» Task to carry out
Look through the material below and give the number of lines holding "agent", with no other words.

» Provided data
BEGIN

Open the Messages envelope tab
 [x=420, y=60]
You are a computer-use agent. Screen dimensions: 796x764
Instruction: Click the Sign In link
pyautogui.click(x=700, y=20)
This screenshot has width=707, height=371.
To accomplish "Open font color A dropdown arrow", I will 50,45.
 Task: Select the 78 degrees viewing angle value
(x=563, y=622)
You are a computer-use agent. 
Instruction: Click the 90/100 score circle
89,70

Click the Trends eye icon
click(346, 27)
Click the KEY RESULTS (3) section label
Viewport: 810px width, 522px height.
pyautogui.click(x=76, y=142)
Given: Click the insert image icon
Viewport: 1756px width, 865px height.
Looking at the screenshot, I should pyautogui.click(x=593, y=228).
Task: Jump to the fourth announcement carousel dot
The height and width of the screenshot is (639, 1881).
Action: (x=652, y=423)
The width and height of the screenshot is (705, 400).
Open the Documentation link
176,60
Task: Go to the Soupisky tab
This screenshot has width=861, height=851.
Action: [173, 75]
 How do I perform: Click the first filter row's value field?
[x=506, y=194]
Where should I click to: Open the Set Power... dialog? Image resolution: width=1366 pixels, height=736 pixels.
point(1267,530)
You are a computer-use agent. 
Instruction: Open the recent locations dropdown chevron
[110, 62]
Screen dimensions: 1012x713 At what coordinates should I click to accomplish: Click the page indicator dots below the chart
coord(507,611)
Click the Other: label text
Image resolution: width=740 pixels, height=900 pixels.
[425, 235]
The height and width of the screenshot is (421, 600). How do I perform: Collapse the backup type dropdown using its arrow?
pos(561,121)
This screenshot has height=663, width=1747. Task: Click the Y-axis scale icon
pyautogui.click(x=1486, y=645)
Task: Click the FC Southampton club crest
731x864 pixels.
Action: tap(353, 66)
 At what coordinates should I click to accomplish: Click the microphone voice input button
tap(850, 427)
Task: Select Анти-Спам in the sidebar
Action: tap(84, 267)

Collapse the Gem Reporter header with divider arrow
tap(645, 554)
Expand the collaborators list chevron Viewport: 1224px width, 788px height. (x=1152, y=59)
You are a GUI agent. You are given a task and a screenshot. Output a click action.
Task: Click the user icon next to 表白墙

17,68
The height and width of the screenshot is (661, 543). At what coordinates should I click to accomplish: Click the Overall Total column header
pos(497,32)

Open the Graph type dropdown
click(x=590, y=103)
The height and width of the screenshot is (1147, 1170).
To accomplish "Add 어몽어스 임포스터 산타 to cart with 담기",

END

» Reply
4